GOP rebels move to impeach Ohio's Republican governor over Covid restrictions

Rebellious GOP lawmakers in Ohio are seeking to impeach Gov. Mike DeWine, a fellow Republican, saying he violated state and federal laws by mandating the wearing of masks and ordering businesses to close to slow the spread of Covid-19.

Charging that DeWine has “assumed dictatorial powers,” state Rep. John Becker on Tuesday accused the governor of “putting nearly 12 million people under house arrest.”

“We can debate whether these moves have been effective at stopping the spread of the virus. I don’t know if they have,” Becker told NBC News. “What I do know is, he’s done it outside the law.”

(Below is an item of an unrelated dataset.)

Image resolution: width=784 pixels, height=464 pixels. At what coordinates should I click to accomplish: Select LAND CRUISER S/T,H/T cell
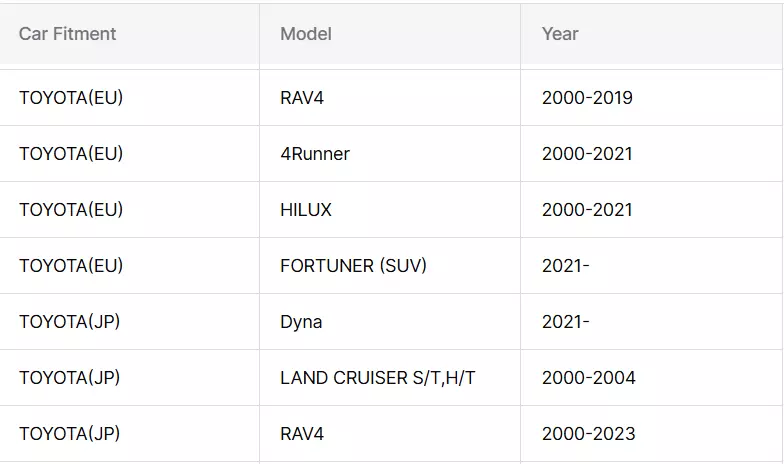coord(377,378)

DeWine, who defied President Donald Trump by imposing sweeping restrictions early on in the pandemic that succeeded for a time in flattening the coronavirus curve, dismissed the renewed effort to oust him, after a similar move over the summer failed.

“I guess they have a right to go and file anything they want to, but you know, we're going to stay focused on what we have to,” DeWine said Tuesday in a CBS News interview.

The lawmakers, DeWine said, “want to criticize measures like wearing mask and basic things that we know — absolutely know — work.”

“You know, they should go talk to those front-line health people because I think when they listen to them, it's pretty clear, we have to do whatever we can to slow this virus down,” DeWine said.

DeWine reimposed a statewide mask mandate and other restrictions following the presidential election last month after the number of new Covid-19 cases skyrocketed in Ohio.

Becker, along with state Reps. Candice Keller, Nino Vitale and Paul Zeltwanger, filed a dozen articles of impeachment on Monday. Among other things, they accused DeWine of “weaponizing” the Ohio Bureau of Workers’ Compensation to “bully and harass businesses and the people” into wearing masks in public.

“Rather than hearing the cries of Ohioans, Gov. DeWine continues to stifle those cries by finding more inventive ways to use masks to muffle the voices of the people,” Becker said in his statement.

Christopher Devine, an assistant professor of political science at the University of Dayton and an expert on Ohio politics, said, “This is not a serious attempt to impeach Gov. DeWine.”

“It will almost certainly fail, as did a similar effort by some of the same lawmakers in August,” he said. “The four lawmakers leading this effort are fringe members of the Ohio Legislature who have little credibility with their colleagues and seem more focused on attracting attention on social media than making any constructive contribution to the pandemic response.”

Still, Devine said, this points to DeWine’s “vulnerability among more extreme members of the Republican Party's base as he seeks renomination and re-election in 2022.”

Early on in the pandemic, DeWine garnered bipartisan praise for taking swift action to contain the coronavirus crisis. He declared a state of emergency in March to postpone the presidential primary and was among the first governors to require people visiting nursing homes or prisons to undergo health screenings.

DeWine also resisted calls from Trump to quickly reopen the state economy and lift the stay-at-home orders. But those moves drew the ire of Trump’s most ardent Republican supporters who demonized DeWine and Dr. Amy Acton, the governor’s then-director of the state Department of Health.

While DeWine defended Acton, she resigned in June after the Republican-led Legislature moved to curb her powers. Not long after that, Ohio’s coronavirus numbers started climbing rapidly again.

As of Tuesday, Ohio had reported 421,063 confirmed Covid-19 cases and 6,429 deaths since the start of the pandemic, according to the latest NBC News data. And most of the cases and fatalities were reported after DeWine began loosening the restrictions over the summer.

In August, Becker, Vitale and Zeltwanger drew up 10 articles of impeachment against DeWine. But it never got to a vote after both Republicans and Democrats objected.

The move by Becker, Vitale and Zeltwanger, Ohio Republican Party Chair Jane Timken said, is “a baseless, feeble attempt at creating attention for themselves.”

Ohio Democratic Party Chair David Pepper noted that the Republican hard-liners want to oust DeWine but did not expel Rep. Larry Householder from the state Legislature after he was hit with corruption charges, although they did remove him as House speaker.

“The Ohio GOP’s message to voters is clear — corruption and bribery are A-OK with us, but having the audacity to listen to public health experts during a global pandemic is an impeachable offense,” he said.